Все подняли головы. Катера стояла на самом коньке терема. Одной рукой она держалась за дубовый шест, на котором крепился веселый раскрашенный петух, ногу занесла над бездной. Никто не мог понять, как боярышня очутилась там. Казалось, вот-вот сорвется.

Боярин Алексей смотр ел-смотр ел на дочь, потом вяло махнул рукой. Лицо его стало вдруг каким-то сморщенным, старым. Челядники выпустили из рук камни, беспорядочной гурьбой подались туда, откуда выбежали. Только собаки остались неподвижно лежать посреди опустевшего двора.

— Береги тебя бог, боярышня Катерина. Век тебя не забуду, — сказал Роман, тяжело поднимаясь на ноги. У него горела спина, болело колено.

— И я тебя не забуду, Роман, — крикнула Катера. — Возьми мой оберег, пусть он придаст тебе силы в пути-дороге.

Она сняла с тонкого смуглого запястья серебряный браслет, бросила вниз. Роман поймал, поцеловал, поклонился Катере.

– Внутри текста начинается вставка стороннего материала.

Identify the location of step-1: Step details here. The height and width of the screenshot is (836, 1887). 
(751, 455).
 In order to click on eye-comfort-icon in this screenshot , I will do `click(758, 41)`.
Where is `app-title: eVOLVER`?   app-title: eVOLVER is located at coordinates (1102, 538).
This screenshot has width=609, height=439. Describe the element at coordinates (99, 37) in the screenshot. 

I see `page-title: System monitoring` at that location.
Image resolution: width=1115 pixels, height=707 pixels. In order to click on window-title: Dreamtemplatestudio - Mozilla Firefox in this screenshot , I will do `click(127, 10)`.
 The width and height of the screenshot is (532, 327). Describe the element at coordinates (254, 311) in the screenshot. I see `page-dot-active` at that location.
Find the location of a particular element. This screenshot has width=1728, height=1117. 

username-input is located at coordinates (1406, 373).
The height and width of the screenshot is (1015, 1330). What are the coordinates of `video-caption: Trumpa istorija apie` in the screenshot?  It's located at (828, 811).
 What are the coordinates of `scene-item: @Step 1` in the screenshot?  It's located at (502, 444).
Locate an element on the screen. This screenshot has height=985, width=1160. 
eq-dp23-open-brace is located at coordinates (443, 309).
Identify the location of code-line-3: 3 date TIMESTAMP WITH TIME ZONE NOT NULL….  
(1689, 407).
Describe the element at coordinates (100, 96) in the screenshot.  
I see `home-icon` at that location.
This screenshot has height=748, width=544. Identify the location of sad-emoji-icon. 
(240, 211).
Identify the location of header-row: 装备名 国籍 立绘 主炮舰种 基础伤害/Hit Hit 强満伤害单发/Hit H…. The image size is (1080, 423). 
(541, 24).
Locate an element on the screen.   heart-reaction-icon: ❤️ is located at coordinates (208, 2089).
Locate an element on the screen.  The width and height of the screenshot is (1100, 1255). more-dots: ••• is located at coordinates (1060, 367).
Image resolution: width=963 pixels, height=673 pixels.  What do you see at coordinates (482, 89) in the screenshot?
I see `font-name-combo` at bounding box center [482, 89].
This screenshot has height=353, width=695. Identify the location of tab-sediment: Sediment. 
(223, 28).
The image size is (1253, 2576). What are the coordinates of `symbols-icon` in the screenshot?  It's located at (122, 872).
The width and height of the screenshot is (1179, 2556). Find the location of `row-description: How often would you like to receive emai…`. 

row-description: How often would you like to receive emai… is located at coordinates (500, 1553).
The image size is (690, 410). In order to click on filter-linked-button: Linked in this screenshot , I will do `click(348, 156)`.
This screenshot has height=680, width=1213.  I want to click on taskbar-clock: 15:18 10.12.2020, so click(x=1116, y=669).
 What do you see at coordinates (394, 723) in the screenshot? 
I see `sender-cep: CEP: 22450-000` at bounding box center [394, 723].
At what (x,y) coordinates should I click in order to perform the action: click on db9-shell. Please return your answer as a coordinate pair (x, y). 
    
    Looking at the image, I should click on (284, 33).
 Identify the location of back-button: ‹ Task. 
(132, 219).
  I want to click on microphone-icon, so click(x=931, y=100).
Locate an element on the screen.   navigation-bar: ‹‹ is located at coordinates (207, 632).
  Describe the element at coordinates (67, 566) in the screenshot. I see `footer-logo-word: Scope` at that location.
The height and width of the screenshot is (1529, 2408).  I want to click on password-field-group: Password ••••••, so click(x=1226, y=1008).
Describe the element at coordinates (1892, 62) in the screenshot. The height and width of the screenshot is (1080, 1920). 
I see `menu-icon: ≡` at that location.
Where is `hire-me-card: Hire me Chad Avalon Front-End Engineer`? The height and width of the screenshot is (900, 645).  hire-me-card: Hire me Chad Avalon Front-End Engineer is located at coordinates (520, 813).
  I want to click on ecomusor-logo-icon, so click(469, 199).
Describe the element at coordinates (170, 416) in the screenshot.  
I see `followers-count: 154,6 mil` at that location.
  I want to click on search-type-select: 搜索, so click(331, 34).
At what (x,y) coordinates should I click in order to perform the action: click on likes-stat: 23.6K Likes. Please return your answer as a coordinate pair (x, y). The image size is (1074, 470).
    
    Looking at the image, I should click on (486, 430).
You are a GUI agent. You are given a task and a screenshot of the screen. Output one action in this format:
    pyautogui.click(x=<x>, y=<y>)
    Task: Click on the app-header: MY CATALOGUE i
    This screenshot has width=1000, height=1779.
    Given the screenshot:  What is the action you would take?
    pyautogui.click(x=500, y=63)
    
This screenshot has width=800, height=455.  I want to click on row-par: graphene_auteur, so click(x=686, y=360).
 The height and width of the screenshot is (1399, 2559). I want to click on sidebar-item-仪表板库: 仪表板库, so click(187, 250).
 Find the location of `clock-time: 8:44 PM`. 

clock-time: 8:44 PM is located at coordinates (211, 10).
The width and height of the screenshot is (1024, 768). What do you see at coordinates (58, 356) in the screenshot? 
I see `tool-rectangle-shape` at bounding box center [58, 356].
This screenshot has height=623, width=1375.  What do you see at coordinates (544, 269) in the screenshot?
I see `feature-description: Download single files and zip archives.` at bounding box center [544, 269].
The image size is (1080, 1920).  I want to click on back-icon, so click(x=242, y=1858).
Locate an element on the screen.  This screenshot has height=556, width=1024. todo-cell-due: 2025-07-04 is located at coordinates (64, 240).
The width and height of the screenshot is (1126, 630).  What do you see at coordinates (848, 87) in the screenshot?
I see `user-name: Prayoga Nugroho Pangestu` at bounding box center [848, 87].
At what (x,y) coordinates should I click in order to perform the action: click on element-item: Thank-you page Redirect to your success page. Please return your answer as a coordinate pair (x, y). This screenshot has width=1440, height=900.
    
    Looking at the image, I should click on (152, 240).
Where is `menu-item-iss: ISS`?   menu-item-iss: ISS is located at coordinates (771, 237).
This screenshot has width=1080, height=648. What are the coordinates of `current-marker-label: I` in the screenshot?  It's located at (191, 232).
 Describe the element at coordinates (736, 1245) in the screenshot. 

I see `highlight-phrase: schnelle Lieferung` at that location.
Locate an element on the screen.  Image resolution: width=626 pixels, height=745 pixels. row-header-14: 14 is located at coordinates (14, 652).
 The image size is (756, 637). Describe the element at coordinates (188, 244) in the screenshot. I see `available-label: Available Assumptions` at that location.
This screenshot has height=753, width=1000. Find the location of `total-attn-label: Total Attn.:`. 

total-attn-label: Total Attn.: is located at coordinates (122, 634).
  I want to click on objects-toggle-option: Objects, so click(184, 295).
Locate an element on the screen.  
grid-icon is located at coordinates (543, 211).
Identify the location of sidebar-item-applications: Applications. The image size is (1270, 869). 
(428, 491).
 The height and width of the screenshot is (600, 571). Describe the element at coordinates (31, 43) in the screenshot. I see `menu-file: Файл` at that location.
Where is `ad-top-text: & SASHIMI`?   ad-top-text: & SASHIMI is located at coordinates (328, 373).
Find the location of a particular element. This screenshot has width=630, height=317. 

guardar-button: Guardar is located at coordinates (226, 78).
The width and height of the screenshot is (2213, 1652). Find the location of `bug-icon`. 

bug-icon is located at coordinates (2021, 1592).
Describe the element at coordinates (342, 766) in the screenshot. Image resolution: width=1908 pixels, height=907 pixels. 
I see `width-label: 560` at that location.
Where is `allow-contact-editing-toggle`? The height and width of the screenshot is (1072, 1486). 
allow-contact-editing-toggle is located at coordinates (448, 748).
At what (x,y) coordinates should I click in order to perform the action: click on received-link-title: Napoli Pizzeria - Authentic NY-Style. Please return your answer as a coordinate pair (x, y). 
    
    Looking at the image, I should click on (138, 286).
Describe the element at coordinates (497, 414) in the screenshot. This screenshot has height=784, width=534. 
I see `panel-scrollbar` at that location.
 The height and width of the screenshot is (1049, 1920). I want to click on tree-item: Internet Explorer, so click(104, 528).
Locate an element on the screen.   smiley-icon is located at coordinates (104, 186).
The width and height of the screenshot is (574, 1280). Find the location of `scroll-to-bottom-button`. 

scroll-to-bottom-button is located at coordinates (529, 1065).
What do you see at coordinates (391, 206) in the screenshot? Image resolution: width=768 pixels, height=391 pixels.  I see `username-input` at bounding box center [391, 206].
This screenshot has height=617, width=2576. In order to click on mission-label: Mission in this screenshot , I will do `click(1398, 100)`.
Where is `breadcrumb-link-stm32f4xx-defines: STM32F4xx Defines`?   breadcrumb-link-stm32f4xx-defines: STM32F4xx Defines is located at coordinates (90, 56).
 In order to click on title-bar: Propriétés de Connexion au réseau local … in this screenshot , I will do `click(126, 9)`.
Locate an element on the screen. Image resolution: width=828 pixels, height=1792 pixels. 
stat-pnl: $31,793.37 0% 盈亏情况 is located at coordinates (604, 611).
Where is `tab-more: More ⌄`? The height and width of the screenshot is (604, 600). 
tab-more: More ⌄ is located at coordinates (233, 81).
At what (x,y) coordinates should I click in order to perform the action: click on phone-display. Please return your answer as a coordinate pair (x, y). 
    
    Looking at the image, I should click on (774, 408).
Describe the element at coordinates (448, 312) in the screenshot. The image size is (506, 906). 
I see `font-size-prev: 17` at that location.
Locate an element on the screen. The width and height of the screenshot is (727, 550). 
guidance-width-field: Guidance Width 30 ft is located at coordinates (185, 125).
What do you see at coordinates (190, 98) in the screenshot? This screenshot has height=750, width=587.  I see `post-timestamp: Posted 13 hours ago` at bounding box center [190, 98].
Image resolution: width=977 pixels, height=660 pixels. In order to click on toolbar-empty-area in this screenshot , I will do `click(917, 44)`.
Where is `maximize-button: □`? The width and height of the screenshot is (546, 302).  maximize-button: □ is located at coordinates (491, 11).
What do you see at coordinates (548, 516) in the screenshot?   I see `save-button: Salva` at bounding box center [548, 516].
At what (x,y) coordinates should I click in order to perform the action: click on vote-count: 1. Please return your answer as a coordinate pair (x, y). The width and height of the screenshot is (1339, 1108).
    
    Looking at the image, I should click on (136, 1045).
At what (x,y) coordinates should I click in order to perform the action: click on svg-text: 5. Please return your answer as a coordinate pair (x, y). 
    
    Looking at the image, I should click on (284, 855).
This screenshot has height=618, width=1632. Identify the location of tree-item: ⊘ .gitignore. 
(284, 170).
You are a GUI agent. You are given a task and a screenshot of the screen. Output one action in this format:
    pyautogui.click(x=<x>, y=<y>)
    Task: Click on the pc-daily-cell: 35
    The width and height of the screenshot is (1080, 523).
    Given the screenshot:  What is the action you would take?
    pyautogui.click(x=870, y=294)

— Дайте коня княжескому дружиннику, — приказал боярин.

Держа Романова коня на поводу, на двор вылетел Гнездило. Можно было подумать, что он только и ждал этого приказа. Роман не спеша подошел, взял своего коня, не спеша умостился в седле, еще раз, уже из седла, низко поклонился Катере. Старик Степан открыл ворота, глядя на порубленных собак, над которыми уже кружились мухи, покачал головой.

— А этот куда собрался? — как будто очнувшись от оцепенения, ткнул пальцем боярин на своего конюшего Гнездилу. Тот гарцевал возле Романа на добром вороном жеребчике.

— Пусть едет, — отчего-то вздохнул, не глядя на отца, Гвай.

Боярин внимательно посмотрел на сына, сморщился, плюнул и вялой, старческой походкой подался в терем.